▶ [Exercise aim]: Convert the records below into a JSON list of strings, with one string per line and blank lines left out.

[Pointing records for text and elements]

------

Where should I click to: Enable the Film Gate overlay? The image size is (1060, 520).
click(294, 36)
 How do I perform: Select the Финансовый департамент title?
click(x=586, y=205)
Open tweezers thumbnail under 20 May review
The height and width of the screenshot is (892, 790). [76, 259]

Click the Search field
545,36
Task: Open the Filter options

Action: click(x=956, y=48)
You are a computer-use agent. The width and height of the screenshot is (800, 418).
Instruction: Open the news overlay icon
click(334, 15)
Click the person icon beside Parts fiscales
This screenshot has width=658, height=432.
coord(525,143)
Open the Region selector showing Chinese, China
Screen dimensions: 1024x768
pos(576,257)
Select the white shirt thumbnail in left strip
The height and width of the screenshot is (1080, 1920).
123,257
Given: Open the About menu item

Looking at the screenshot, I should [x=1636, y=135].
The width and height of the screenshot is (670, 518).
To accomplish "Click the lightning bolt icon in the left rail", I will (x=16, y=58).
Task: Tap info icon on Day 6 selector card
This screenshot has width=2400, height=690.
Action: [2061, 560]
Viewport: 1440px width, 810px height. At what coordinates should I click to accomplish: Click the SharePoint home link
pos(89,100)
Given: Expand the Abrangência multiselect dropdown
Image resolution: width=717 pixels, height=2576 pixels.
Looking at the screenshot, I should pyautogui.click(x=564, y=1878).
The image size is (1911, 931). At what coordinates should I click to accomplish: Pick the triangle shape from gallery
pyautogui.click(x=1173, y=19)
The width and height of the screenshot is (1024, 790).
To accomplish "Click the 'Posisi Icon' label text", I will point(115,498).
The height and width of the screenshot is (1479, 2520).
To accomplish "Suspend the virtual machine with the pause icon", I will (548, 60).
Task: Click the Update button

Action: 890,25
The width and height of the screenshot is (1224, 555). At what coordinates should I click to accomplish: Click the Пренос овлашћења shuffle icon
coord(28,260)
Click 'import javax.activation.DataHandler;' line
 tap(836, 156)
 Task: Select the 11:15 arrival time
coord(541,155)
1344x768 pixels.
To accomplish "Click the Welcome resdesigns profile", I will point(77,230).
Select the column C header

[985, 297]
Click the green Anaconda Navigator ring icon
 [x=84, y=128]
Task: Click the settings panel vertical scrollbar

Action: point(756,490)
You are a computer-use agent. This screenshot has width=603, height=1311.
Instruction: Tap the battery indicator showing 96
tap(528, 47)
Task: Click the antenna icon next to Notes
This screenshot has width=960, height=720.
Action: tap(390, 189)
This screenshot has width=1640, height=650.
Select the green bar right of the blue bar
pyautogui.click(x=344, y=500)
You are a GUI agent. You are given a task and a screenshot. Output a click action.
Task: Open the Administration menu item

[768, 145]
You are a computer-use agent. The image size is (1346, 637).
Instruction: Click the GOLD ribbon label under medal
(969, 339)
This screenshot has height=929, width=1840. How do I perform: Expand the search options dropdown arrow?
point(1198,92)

------

▶ [Answer to this exercise]:
[
  "Where should I click to: Enable the Film Gate overlay? The image size is (1060, 520).",
  "click(294, 36)",
  " How do I perform: Select the Финансовый департамент title?",
  "click(x=586, y=205)",
  "Open tweezers thumbnail under 20 May review",
  "The height and width of the screenshot is (892, 790). [76, 259]",
  "Click the Search field",
  "545,36",
  "Task: Open the Filter options",
  "Action: click(x=956, y=48)",
  "You are a computer-use agent. The width and height of the screenshot is (800, 418).",
  "Instruction: Open the news overlay icon",
  "click(334, 15)",
  "Click the person icon beside Parts fiscales",
  "This screenshot has width=658, height=432.",
  "coord(525,143)",
  "Open the Region selector showing Chinese, China",
  "Screen dimensions: 1024x768",
  "pos(576,257)",
  "Select the white shirt thumbnail in left strip",
  "The height and width of the screenshot is (1080, 1920).",
  "123,257",
  "Given: Open the About menu item",
  "Looking at the screenshot, I should [x=1636, y=135].",
  "The width and height of the screenshot is (670, 518).",
  "To accomplish \"Click the lightning bolt icon in the left rail\", I will (x=16, y=58).",
  "Task: Tap info icon on Day 6 selector card",
  "This screenshot has width=2400, height=690.",
  "Action: [2061, 560]",
  "Viewport: 1440px width, 810px height. At what coordinates should I click to accomplish: Click the SharePoint home link",
  "pos(89,100)",
  "Given: Expand the Abrangência multiselect dropdown",
  "Image resolution: width=717 pixels, height=2576 pixels.",
  "Looking at the screenshot, I should pyautogui.click(x=564, y=1878).",
  "The image size is (1911, 931). At what coordinates should I click to accomplish: Pick the triangle shape from gallery",
  "pyautogui.click(x=1173, y=19)",
  "The width and height of the screenshot is (1024, 790).",
  "To accomplish \"Click the 'Posisi Icon' label text\", I will point(115,498).",
  "The height and width of the screenshot is (1479, 2520).",
  "To accomplish \"Suspend the virtual machine with the pause icon\", I will (548, 60).",
  "Task: Click the Update button",
  "Action: 890,25",
  "The width and height of the screenshot is (1224, 555). At what coordinates should I click to accomplish: Click the Пренос овлашћења shuffle icon",
  "coord(28,260)",
  "Click 'import javax.activation.DataHandler;' line",
  " tap(836, 156)",
  " Task: Select the 11:15 arrival time",
  "coord(541,155)",
  "1344x768 pixels.",
  "To accomplish \"Click the Welcome resdesigns profile\", I will point(77,230).",
  "Select the column C header",
  "[985, 297]",
  "Click the green Anaconda Navigator ring icon",
  " [x=84, y=128]",
  "Task: Click the settings panel vertical scrollbar",
  "Action: point(756,490)",
  "You are a computer-use agent. This screenshot has width=603, height=1311.",
  "Instruction: Tap the battery indicator showing 96",
  "tap(528, 47)",
  "Task: Click the antenna icon next to Notes",
  "This screenshot has width=960, height=720.",
  "Action: tap(390, 189)",
  "This screenshot has width=1640, height=650.",
  "Select the green bar right of the blue bar",
  "pyautogui.click(x=344, y=500)",
  "You are a GUI agent. You are given a task and a screenshot. Output a click action.",
  "Task: Open the Administration menu item",
  "[768, 145]",
  "You are a computer-use agent. The image size is (1346, 637).",
  "Instruction: Click the GOLD ribbon label under medal",
  "(969, 339)",
  "This screenshot has height=929, width=1840. How do I perform: Expand the search options dropdown arrow?",
  "point(1198,92)"
]